In the end, all languages lacking of PV but offering UpVal end up with the GIL, which only nominally claims the native thread is being taken advantage of. Lua avoids that thing for much good, in my opinion.
On Sat Jan 03 2015 at 6:19:11 AM Javier Guerra Giraldez <
javier@guerrag.com> wrote:
On Sat, Jan 3, 2015 at 2:06 AM, mniip <14@mniip.com> wrote:
> All of this is built with pthreads, using python-style Global Interpreter Lock
> (lua_lock and lua_unlock helped a lot in the process).
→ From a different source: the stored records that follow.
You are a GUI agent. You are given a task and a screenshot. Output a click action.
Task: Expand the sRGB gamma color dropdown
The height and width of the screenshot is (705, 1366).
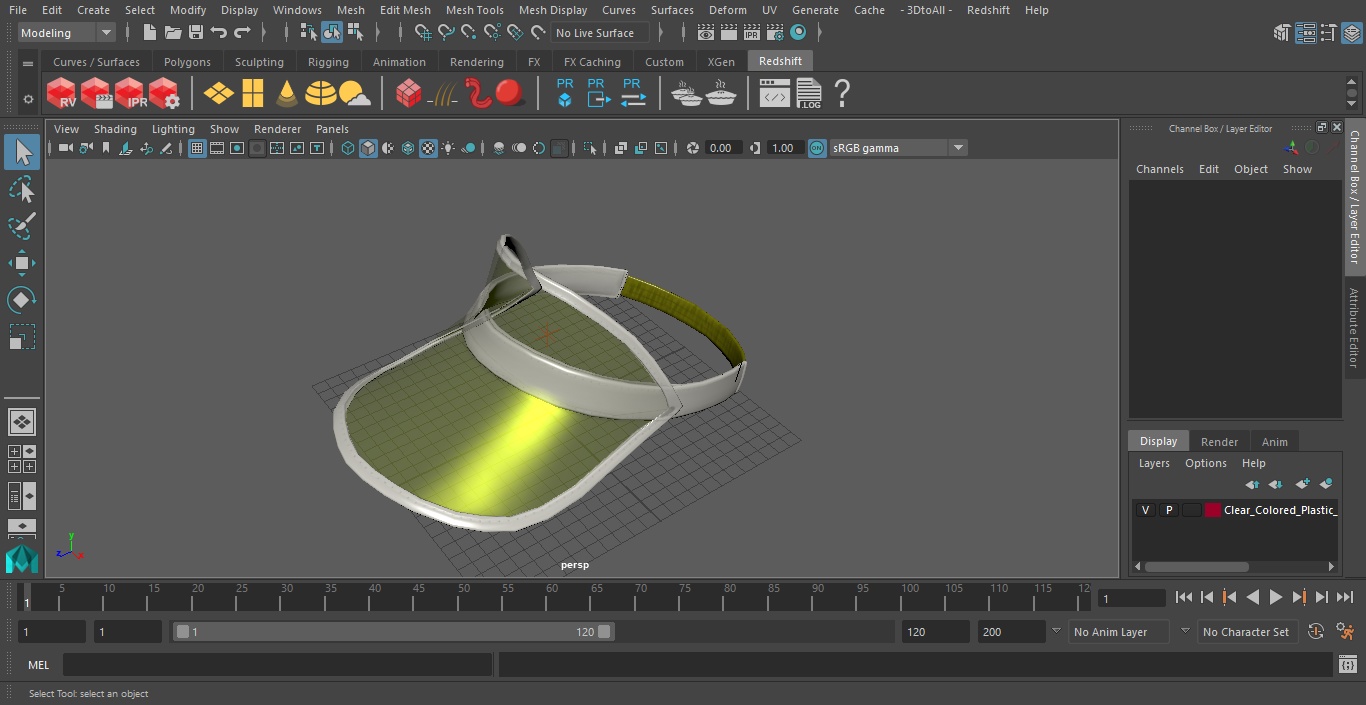pyautogui.click(x=898, y=148)
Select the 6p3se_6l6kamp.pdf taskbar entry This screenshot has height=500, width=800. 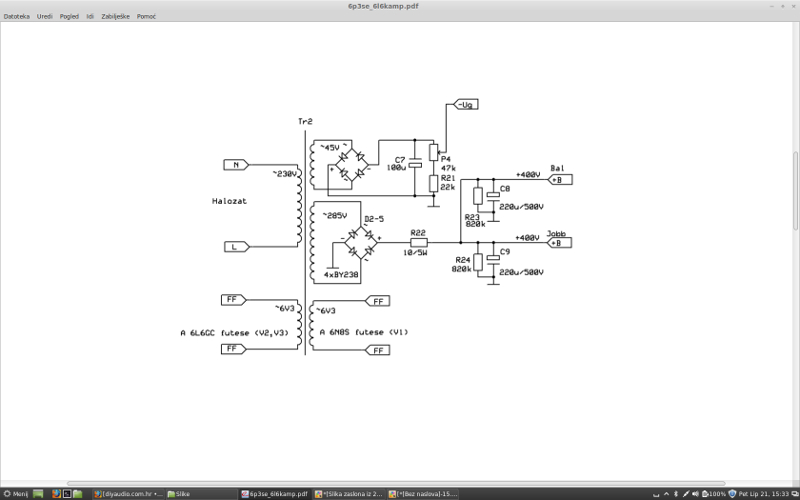[x=275, y=494]

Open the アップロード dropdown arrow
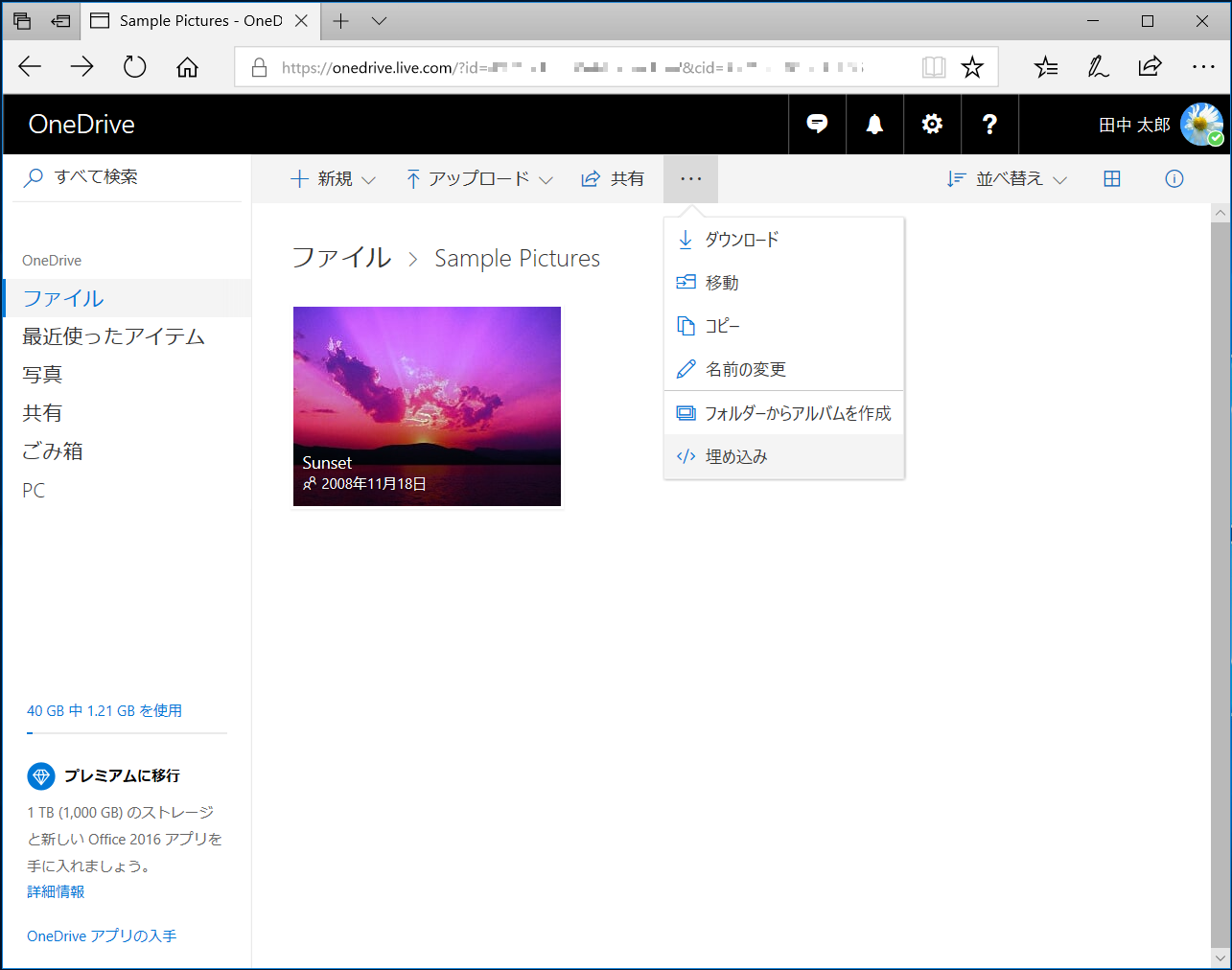coord(546,178)
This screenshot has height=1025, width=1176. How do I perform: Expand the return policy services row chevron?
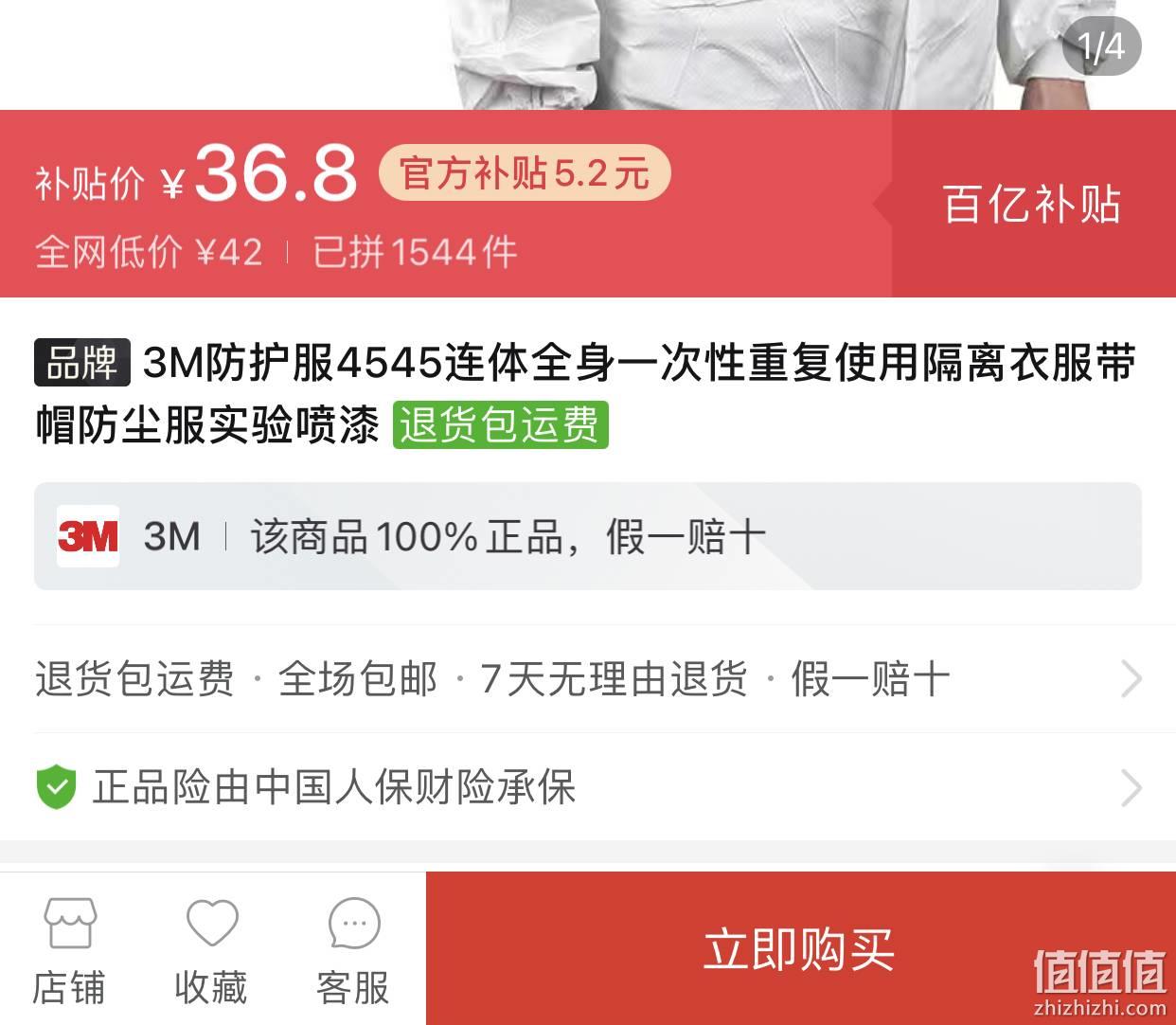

There was a similar patch for Lua 5.0 or 5.1, ThreadLua, i think. It
was nice and easy to use, but realistic benchmarks showed not only
that there was no real concurrency while executing Lua code (as
expected from the use of a global lock), but also that the constant
locink/unlocking was terrible for performance. the more cores you
used the worse it was, easily spending over 50% of time just on the
lock.
The nice thing was to use it for IO, you could easily spawn a thread
to fetch something from the network and process it. But when thinking
about almost any reasonable use, it was evident that message passing
fits better.
For a while i tried to do real concurrency in Lua, first by attaching
a lock to each table (big nightmare, easy deadlocks), and then by
replacing tables with lockless structures (hard to get the semantics
just right, not so faster than locks).
In the end, message passing is just so much easier...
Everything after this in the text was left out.